BRIEF DESCRIPTION OF THE DRAWINGS
[022] The accompanying drawings, which are incorporated in and constitute a part of this disclosure, illustrate exemplary embodiments and, together with the description, serve to explain the disclosed principles:
[023] FIG. 1 depicts an exemplary block diagram of a system 100 implementing one or more Deep Learning Recurrent Neural Network-Long Short Term Memory (DL RNN-LSTM) models for detecting cyber security attacks, generating threat patterns and recommending solutions, in accordance with an embodiment of the present disclosure.
[024] FIG. 2 depicts a technology stack and architecture of the system of FIG. 1 for detecting cyber security attacks, generating threat patterns and recommending solutions using DL RNN-LSTM model(s), in accordance with an embodiment of the present disclosure.

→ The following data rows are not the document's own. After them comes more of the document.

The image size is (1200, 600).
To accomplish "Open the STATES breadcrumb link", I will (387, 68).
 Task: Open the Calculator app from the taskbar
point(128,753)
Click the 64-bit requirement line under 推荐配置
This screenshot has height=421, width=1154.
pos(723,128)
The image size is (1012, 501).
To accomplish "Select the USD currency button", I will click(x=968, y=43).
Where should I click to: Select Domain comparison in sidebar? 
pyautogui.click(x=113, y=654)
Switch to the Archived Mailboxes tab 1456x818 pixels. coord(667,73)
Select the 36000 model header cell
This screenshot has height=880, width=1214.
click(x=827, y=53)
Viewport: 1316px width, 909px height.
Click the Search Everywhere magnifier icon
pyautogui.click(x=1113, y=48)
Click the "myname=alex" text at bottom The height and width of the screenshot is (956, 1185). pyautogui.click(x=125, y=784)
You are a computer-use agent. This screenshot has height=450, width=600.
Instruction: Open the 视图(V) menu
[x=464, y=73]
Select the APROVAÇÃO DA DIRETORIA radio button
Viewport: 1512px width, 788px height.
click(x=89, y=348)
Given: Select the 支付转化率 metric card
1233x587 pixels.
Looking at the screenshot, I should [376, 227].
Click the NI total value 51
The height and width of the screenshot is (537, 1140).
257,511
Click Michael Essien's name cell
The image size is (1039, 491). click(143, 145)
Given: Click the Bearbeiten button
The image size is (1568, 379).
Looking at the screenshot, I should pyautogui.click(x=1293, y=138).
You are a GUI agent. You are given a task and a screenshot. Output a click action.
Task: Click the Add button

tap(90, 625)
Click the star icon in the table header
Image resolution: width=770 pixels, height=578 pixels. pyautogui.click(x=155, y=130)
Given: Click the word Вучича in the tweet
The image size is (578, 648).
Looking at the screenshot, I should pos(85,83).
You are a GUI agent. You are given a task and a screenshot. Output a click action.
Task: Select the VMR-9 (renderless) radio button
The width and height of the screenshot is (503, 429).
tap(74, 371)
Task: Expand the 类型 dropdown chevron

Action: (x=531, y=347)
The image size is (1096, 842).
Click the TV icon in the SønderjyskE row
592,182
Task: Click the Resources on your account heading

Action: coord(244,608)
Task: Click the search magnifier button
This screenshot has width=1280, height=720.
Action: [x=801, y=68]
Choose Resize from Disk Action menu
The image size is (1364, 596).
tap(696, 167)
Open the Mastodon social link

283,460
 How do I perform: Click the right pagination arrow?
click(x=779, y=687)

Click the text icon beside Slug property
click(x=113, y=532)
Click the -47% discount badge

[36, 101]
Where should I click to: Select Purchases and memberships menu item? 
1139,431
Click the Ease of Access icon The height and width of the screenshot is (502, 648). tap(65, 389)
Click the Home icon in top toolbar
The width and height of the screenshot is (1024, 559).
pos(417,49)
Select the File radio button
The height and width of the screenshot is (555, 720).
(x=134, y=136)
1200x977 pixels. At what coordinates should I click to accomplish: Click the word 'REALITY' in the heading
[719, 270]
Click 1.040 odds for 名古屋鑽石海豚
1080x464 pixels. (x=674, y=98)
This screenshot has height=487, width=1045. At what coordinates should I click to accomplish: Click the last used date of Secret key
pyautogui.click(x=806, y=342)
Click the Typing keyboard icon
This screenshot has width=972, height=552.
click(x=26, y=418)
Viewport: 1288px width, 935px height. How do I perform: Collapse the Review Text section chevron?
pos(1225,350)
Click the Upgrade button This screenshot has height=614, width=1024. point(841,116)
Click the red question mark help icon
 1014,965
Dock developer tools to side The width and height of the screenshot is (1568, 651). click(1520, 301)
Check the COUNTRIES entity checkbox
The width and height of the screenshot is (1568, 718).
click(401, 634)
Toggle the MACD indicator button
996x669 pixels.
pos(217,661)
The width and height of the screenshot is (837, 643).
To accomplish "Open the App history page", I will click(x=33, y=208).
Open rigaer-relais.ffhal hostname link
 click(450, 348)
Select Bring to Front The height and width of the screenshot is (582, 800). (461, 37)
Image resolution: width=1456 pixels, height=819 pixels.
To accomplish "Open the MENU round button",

[025] FIG. 3 depicts an exemplary flow chart for detecting cyber security attacks, generating threat patterns and recommending solutions using DL RNN-LSTM model using the system of FIG. 1 in accordance with an embodiment of the present disclosure.
[026] FIG. 4 depicts padding of Predictors and Labels, in accordance with an example embodiment of the present disclosure.
[027] FIG. 5 depicts a graphical representation illustrating Survival Analysis and Kaplan-Meier Estimate, in accordance with an embodiment of the present disclosure.
[028] FIG. 6 depicts prediction of one or more threat patterns by the trained DL RNN-LSTM model as implemented by the system of FIG. 1, in accordance with an embodiment of the present disclosure.
[029] FIG. 7 depicts recommended solution generated by the DL RNN-LSTM model as implemented by the system of FIG. 1, in accordance with an example embodiment of the present disclosure.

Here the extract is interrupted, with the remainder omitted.